No one ever goes into an affair if they are completely happy in their relationship. If you truly love your partner, even if George Clooney draped himself all over you and told you you were the woman he'd been searching for all his life, you may be flattered, but you wouldn't embark on an affair with him. If you're even contemplating an affair, you're looking for something that's missing from your relationship, and you're hoping someone else can supply that missing ingredient.
Assuming you step across the line from mutual attraction and flirting to full blown affair, what are the pros and cons of what you're doing? Let's look at the good side first. If you're in a loveless or stale relationship, the main thing about an affair is that you feel loved and wanted again. You may feel desirable for the first time in years, and perhaps you're enjoying sex again, after believing that you just weren't bothered about 'that sort of thing' any more.

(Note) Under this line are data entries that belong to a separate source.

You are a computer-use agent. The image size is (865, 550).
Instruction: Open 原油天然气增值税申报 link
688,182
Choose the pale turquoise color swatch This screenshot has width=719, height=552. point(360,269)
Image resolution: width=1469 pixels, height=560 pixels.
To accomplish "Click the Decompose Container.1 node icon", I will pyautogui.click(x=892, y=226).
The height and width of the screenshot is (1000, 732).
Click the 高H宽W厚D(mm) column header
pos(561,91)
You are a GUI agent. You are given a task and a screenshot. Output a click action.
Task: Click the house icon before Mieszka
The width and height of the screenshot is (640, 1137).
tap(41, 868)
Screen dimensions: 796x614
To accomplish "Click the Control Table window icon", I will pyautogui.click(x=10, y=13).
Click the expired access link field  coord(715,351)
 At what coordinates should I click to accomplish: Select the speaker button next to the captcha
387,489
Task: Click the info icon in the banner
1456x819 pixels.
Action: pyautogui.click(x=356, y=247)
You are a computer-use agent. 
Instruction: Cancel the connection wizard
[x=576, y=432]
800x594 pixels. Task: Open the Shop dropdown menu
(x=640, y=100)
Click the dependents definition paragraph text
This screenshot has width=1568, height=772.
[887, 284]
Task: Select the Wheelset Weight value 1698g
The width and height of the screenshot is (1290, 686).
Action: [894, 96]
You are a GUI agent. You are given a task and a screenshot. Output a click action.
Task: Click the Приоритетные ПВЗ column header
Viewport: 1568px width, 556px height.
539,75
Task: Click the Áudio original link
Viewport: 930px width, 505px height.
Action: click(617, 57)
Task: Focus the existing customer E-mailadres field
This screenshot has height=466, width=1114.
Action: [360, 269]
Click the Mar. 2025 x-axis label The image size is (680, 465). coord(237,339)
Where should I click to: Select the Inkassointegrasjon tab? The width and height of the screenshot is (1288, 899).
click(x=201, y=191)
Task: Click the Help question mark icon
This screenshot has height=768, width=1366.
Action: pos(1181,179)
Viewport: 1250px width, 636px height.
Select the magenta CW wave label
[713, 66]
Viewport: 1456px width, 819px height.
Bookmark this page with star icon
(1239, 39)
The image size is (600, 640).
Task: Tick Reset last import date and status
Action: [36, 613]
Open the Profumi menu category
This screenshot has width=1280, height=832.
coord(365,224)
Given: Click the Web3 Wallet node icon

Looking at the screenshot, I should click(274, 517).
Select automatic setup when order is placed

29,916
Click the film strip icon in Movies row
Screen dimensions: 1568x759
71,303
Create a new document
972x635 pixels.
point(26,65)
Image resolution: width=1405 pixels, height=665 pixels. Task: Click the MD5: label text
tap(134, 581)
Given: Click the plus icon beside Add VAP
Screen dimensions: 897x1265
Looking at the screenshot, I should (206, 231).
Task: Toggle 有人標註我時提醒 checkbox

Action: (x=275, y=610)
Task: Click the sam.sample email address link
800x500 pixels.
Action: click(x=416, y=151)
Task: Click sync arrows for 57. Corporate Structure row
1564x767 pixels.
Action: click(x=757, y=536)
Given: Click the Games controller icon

Whatever your age, an affair makes you feel like a girl again. Romance is something you're experiencing, and not merely reading about, and somebody wants you for who you are, not just for what you can do to make their life easier. Almost always, your lover is totally different to your partner, although there may be a quality in him that reminds you of your partner as he was when you first fell in love. It's a new man and a new beginning for you - or is it?
Even if you love him with all your heart, it's going to be difficult, if not impossible, to plan a life together. It's not just about the two of you, even though when you're together you could be the only two people left on earth. There are lots of people who will be left unhappy if you ride off into the sunset together. If you're not exactly in the first flush of youth - and older people do have affairs, you know - could you deal with never being able to see your grandchildren again, because that's what it might come to.
If you decide that you can't hurt those around you by breaking up your relationships, there's the agony of being apart and spending most of your life with your partner, when what you really want is to be with your lover. It's a constant feeling of settling for second best, and it will surface every time you have a row with your partner or he does something to upset you.
When you weigh up the pros and cons of having an affair, is the great sex and the feeling of being loved and wanted again really worth the heartache of being apart? Only you can decide that. It's your life, and it's the only one you've got, so you owe it to yourself to make the best decision for you.